34Ce mouvement de va-et-vient dépasse la simple quête du passé. Il incarne la complexité des liens mère-fille, leurs tensions fondamentales : identification contre individuation, transmission contre autonomie. L’écriture ouvre un espace où ces forces contraires dialoguent. En prêtant une voix à sa mère, la narratrice cherche moins à combler un manque qu’à inventer une relation inédite, faite à la fois d’absence et de présence. « Par quelles puissances infernales étais-je retenue comme Perséphone sous terre, à l’écart de toute vie, de toute lumière ? C’est à cet instant que l’idée d’écrire ces pages m’est venue. » (p. 129).

35Le rôle des objets transmis trouve ici une résonance particulière. Ces traces d’un héritage féminin incarnent la double inscription de la narratrice : dans une mémoire familiale marquée par les ruptures, mais aussi dans une identité en reconstruction. À l’image de Perséphone partagée entre sa mère et Hadès, la narratrice fait de cette division même le lieu d’une possible réconciliation : « Proserpine, après avoir passé les mois d’hiver sous la terre, revient à la lumière du soleil, elle ensemence les champs et les vergers. Fleurs et fruits renaissent. » (p. 152). Les mots du texte, nouveaux mystères d’Eleusis, métamorphosent lacunes et silence en force créatrice. Ils inventent, là où la transmission directe avait échoué, un dialogue différé où mémoire et identité se tissent autrement. Dans ce jeu d’ombre et de lumière, les fragments du passé reprennent vie tandis que s’ouvre un espace où la narratrice peut redéfinir sa filiation et son identité.

*

36L’œuvre de Lydia Flem explore les liens entre transmission familiale et construction de l’identité de genre, en suivant le cheminement de la narratrice qui transforme, au terme d’un processus amorcé avec la mort de ses parents et l’impératif de vider leur maison, un héritage marqué par les silences en une redéfinition créatrice de sa féminité. Ce moment de rupture devient l’occasion d’une confrontation intime avec un passé fragmenté que l’orpheline, par la redécouverte d’objets et de souvenirs puis sa mise en écriture, tente de se réapproprier. Reliques et réminiscences deviennent les médiatrices d’une transmission différée, permettant à la narratrice de réinscrire son identité dans une filiation féminine réinterprétée.

──────────────────────────────

- Travail à faire
Dans l'extrait sur l'œuvre de Lydia Flem, quel événement amorce le processus suivi par la narratrice ? Ces entrées proviennent d'une autre source.

- Entrées extraites
──────────────────────────────

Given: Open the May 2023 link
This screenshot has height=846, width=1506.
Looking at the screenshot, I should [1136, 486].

──────────────────────────────

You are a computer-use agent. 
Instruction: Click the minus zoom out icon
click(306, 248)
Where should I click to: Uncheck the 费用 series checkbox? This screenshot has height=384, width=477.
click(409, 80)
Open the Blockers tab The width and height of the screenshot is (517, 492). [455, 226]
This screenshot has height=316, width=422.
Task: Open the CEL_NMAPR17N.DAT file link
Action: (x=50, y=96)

──────────────────────────────

- Résultat
La mort de ses parents et l'impératif de vider leur maison.